**Enunciado a**
Transcreva sem nenhuma alteração o trecho da listagem que vai do início até a linha que contém "Image resolution: width=165", incluindo as duas extremidades.

**Texto**
· · · ·

5 – Sobre “Ser a Igreja que você quer ver”

“Eles se dedicavam ao ensino dos apóstolos e à comunhão, ao partir do pão e às orações. Todos estavam cheios de temor, e muitas maravilhas e sinais eram feitos pelos apóstolos. Os que criam mantinham-se unidos e tinham tudo em comum. Vendendo suas propriedades e bens, distribuíam a cada um conforme a sua necessidade. Todos os dias, continuavam a reunir-se no pátio do templo. Partiam o pão em suas casas, e juntos participavam das refeições, com alegria e sinceridade de coração, louvando a Deus e tendo a simpatia de todo o povo. E o Senhor lhes acrescentava diariamente os que iam sendo salvos.”Atos dos Apóstolos, Cap. 2. versículos 42-47

“E consideremos uns aos outros para nos incentivarmos ao amor e às boas obras. Não deixemos de reunir-nos como igreja, segundo o costume de alguns, mas procuremos encorajar-nos uns aos outros, ainda mais quando vocês veem que se aproxima o Dia.”Hebreus, Cap. 10. versículos 24-25

“Por isso resolvi não lhes fazer outra visita que causasse tristeza. Pois se os entristeço, quem me alegrará senão vocês, a quem tenho entristecido? Escrevi como escrevi para que, quando eu for, não seja entristecido por aqueles que deveriam alegrar-me. Estava confiante em que todos vocês compartilhariam da minha alegria. Pois eu lhes escrevi com grande aflição e angústia de coração, e com muitas lágrimas, não para entristecê-los, mas para que soubessem como é profundo o meu amor por vocês.”2ª Carta aos Coríntios, Cap. 2. versículos 1-4


É fato que nenhuma igreja no mundo será perfeita; todas têm problemas, afinal de contas, igreja é um ajuntamento de pessoas, e pessoas são criaturas com muitos problemas. No entanto, isso não deve servir de desculpa para que tal ajuntamento permaneça em seus erros e vícios.

Compreendo que há queixas vazias, que provém de gente — presumo — que gosta de dar pitaco em tudo. “Ai! Por que isso é assim, e não é assado?”, ou “Você viu como fulano me tratou?“, ou ainda: “Se eu fosse o pastor, faria desse jeito”. Os exemplos são muitos e variados, mas, mesmo que tais reclamações sejam, em tese, despropositadas, elas podem demonstrar problemas relacionados ao ego de quem reclama. No entanto, há queixas que não são despropositadas e que não nascem — penso eu — no ego do indivíduo.

· · · ·

**Dados do exercício**
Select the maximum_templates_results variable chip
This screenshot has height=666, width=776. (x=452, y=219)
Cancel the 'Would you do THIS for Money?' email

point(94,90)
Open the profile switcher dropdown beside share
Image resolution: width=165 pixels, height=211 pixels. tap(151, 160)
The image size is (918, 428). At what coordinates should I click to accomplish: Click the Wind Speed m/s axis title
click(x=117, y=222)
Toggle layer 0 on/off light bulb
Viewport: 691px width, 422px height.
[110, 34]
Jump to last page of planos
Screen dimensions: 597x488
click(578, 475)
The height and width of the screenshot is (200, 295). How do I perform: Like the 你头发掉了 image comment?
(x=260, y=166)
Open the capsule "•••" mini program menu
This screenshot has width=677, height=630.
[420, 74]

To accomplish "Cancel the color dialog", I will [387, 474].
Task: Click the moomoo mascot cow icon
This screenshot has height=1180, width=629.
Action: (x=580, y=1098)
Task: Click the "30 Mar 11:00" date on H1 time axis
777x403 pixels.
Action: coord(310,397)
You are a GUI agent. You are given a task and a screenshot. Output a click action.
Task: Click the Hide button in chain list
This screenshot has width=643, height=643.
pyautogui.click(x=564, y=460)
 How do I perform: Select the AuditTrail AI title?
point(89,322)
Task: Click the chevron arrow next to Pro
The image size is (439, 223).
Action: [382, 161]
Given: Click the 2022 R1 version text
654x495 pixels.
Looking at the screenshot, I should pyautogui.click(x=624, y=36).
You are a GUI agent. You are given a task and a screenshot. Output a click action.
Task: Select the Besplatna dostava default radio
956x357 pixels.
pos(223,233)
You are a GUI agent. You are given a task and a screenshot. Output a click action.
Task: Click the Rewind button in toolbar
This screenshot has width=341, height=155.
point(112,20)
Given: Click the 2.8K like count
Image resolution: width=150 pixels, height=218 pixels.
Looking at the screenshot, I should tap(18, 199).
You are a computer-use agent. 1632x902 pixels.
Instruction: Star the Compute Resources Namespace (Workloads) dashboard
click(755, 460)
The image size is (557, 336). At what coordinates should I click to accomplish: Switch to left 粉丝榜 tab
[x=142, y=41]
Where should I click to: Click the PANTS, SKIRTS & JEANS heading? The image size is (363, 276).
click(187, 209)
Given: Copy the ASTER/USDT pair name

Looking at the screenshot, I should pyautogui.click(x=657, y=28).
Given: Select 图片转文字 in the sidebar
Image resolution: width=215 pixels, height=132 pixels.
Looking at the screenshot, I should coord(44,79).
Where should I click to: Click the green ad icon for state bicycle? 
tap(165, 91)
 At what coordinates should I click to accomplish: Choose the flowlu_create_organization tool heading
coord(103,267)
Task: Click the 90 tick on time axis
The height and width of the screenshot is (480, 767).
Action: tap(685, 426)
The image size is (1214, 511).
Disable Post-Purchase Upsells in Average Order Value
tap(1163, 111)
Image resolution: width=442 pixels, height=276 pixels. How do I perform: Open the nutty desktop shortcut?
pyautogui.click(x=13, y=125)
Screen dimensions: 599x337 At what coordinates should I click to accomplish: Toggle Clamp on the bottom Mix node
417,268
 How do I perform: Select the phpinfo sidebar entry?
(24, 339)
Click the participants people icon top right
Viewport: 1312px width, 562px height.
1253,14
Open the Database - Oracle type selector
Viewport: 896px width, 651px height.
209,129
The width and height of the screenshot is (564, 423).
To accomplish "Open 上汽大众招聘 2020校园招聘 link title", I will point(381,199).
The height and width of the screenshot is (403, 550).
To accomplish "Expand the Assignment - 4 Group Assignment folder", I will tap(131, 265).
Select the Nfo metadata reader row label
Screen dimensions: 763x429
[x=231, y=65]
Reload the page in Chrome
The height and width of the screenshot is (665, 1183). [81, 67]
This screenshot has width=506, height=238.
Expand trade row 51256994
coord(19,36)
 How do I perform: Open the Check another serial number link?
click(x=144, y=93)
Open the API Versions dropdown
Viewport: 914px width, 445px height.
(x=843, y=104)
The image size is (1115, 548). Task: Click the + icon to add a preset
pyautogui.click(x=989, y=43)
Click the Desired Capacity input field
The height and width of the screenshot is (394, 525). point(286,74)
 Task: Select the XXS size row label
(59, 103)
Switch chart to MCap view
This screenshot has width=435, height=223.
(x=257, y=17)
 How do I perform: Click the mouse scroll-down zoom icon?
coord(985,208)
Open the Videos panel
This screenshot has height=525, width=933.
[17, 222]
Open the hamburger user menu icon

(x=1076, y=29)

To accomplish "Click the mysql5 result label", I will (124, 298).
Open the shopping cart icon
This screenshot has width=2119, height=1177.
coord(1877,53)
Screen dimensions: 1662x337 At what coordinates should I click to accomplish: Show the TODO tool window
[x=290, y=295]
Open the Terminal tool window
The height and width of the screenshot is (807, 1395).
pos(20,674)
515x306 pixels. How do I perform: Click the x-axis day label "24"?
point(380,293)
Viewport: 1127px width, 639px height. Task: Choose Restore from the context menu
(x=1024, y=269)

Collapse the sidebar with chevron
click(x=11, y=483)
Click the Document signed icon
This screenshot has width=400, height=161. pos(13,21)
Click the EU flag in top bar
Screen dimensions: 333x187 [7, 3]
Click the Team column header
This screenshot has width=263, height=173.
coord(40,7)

· · · ·

**Enunciado b**
Segundo o texto sobre ser a Igreja que você quer ver, por que nenhuma igreja no mundo será perfeita?

**Resposta correta a**
Select the maximum_templates_results variable chip
This screenshot has height=666, width=776. (x=452, y=219)
Cancel the 'Would you do THIS for Money?' email

point(94,90)
Open the profile switcher dropdown beside share
Image resolution: width=165 pixels, height=211 pixels. tap(151, 160)

**Resposta correta b**
Porque igreja é um ajuntamento de pessoas, e pessoas são criaturas com muitos problemas.